* Stored items

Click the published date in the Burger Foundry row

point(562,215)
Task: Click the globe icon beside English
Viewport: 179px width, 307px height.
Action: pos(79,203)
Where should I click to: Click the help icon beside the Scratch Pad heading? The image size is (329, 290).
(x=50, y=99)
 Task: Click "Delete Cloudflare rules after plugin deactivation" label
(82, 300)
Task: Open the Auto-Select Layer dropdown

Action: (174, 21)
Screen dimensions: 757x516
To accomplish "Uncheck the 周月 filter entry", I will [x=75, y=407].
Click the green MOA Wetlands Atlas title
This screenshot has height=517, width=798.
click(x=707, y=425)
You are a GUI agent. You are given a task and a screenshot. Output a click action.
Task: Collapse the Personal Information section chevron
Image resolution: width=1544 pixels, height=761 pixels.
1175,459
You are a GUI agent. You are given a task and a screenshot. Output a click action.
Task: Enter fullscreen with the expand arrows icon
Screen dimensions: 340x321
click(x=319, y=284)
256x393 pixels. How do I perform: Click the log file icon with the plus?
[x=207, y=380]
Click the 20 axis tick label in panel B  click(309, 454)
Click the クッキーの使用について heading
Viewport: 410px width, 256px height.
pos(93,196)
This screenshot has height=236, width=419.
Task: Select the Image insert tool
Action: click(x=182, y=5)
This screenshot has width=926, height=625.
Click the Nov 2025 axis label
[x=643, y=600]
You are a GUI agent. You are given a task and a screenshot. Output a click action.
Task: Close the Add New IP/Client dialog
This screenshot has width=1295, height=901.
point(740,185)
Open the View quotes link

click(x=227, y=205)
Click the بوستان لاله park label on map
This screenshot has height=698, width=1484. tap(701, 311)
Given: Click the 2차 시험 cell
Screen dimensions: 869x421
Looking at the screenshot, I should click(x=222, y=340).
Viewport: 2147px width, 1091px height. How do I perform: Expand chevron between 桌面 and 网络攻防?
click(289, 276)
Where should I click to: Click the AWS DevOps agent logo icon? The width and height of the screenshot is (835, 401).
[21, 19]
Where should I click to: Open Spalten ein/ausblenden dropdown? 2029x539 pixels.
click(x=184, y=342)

* What you have to do
Would you retype the lines above from the one with "Where should I click to: Click the help" down to the one with "Task: Enter fullscreen", word for word, both ends included and no other lines?

* Task output
Where should I click to: Click the help icon beside the Scratch Pad heading? The image size is (329, 290).
(x=50, y=99)
 Task: Click "Delete Cloudflare rules after plugin deactivation" label
(82, 300)
Task: Open the Auto-Select Layer dropdown

Action: (174, 21)
Screen dimensions: 757x516
To accomplish "Uncheck the 周月 filter entry", I will [x=75, y=407].
Click the green MOA Wetlands Atlas title
This screenshot has height=517, width=798.
click(x=707, y=425)
You are a GUI agent. You are given a task and a screenshot. Output a click action.
Task: Collapse the Personal Information section chevron
Image resolution: width=1544 pixels, height=761 pixels.
1175,459
You are a GUI agent. You are given a task and a screenshot. Output a click action.
Task: Enter fullscreen with the expand arrows icon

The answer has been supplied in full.